折角だから、この機会に今後の狩場について色々ユミルに聞いておこう。
「Lv7からだけど、攻略掲示板ではトロイの森ってとこでキノコを狩るといいって書いてあったんだけど。やっぱりそれが一番いいのかな?」
「そうですね、弓が使えるならトロイの森でのキノコ狩りが一番楽だと思いますよ。ただあまり近づいたり近づかれたりすると胞子の毒を貰っちゃうので注意です。接近戦に自信があるなら西エイビスでワイルドファングを狩るのもいいと思いますけど、かなり素早い上に攻撃力も高いので、気をつけないとあっという間にやられちゃいますね。ちなみに私はやられました」
やはりユミルの話を聞いても、今回は事前に入念なシミュレートが必要なようだ。
「やっぱりまずはそのトロイの森って方が無難かな」
エルツが腕を組んで頭を悩ませていたその時、ふとユミルが予想していなかった一言を口にした。

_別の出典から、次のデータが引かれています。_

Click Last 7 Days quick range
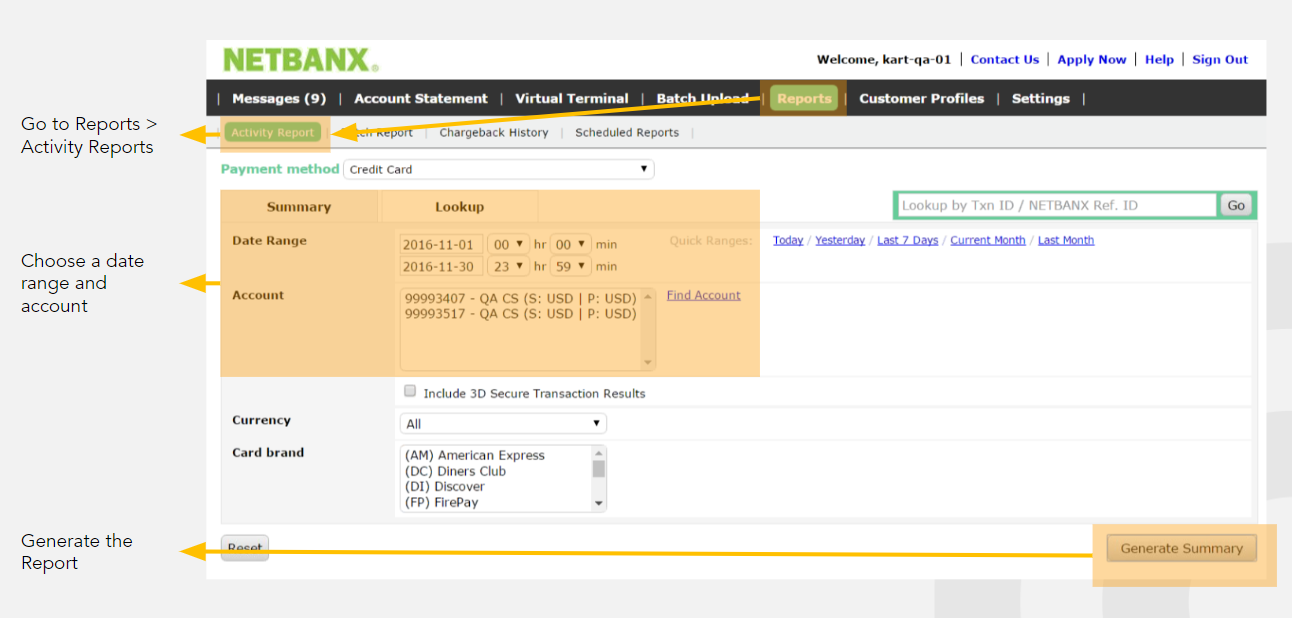Viewport: 1292px width, 618px height. pyautogui.click(x=907, y=240)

「もし良ければ明日、私が森の中案内しましょうか?土刻は祝日ですし、時間もたっぷりあるので。キノコのLv7〜9なので、狩り方によってはソロでも狩れますよ。ただ木の上登らなくちゃいけませんけど。木登りできます?」
そう言って笑い掛けてくるユミルにエルツも笑みを返した。
そうか、現実は今日は祝日なのか。
「いや、木登りは大丈夫だけど本当にいいの?」
「はい、明日から数日は特に予定もないので大丈夫ですよ」
これは願ってもない申し出だった。エルツはふと脳裏を過ぎった人物達の事を思い浮かべ、ユミルに声を掛ける。

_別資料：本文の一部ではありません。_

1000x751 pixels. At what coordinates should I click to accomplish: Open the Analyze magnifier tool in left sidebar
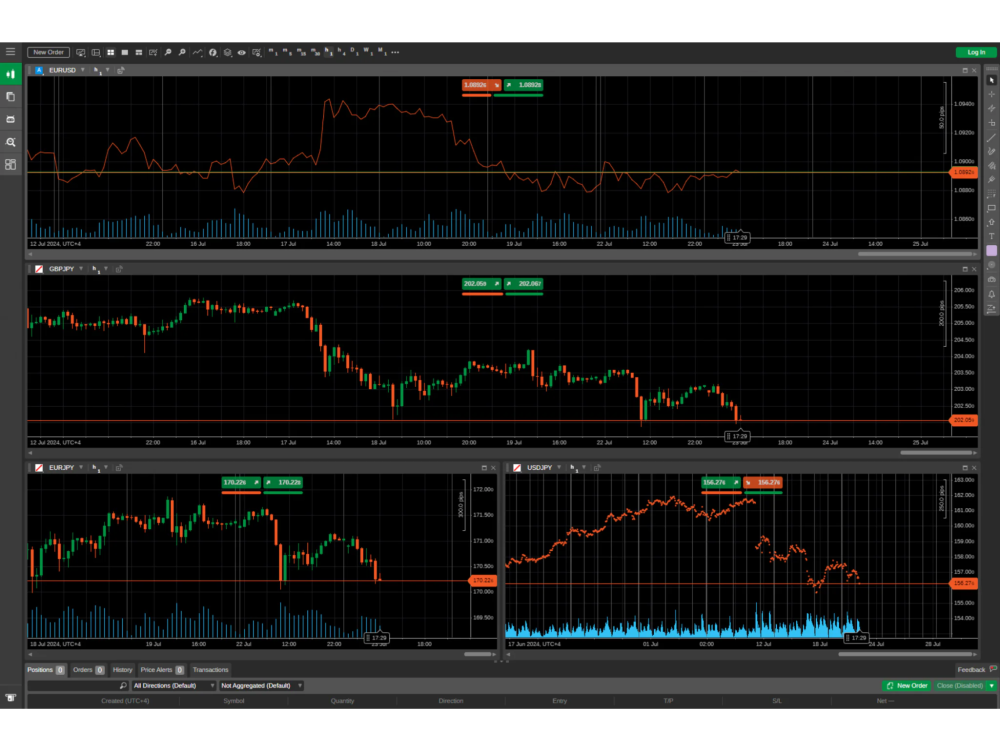click(x=11, y=142)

「あのさ、図々しくて申し訳ないんだけど、もし良ければフレンドも誘っていいかな?一緒にLv7になった子達が居るんだ。あとキノコのLv7〜9って事は、Lv6の人達ももしかして誘って大丈夫?」
「ええ、構いませんよ。Lv6の人達はちょっと厳しい狩りになるかもしれませんけど。それじゃ私も折角だから友達誘ってみようかな。ピクニック気分で行きましょうか」
ピクニック気分という素敵な響きにエルツは少し胸が躍るのを感じた。
「あ、そうだ。一応日帰りの予定ですけど。万が一の事も考えてペンタロンでキャンプセット買っておいてもらえますか?じゃないと草原に直寝になっちゃうので。お友達の皆さんにも伝えておいて下さい」
「了解。なるほど、そうか。トロイの森って結構遠いんだよね。ここから歩いて四、五時間かかるんだっけ?」
エルツの言葉にユミルは頷いた。
「早めに歩けば3時間半くらいで着けますよ。かなりハードですけど。一応、明日は朝の6:00出発で行きましょう」
AM6:00出発か。かなり早いな。けれども折角の好意を朝起きれないなどという不実な理由でつき返せる訳もない。エルツはユミルに深く礼を言い、そしてコミュニティルームに背を向ける。コミュニティルームを出る間際、ユミルは一言付け加えるように言った。
「そうだ、ペンタロンでもう一つ買っておいて欲しい重要なものがありました。『解毒剤』を必ず買っておいて下さいね。出来れば数個、万が一の事もあるので、多めにあると安心です」
「了解、必ず買っておくよ」
そうして、エルツはコミュニティルームを後にした。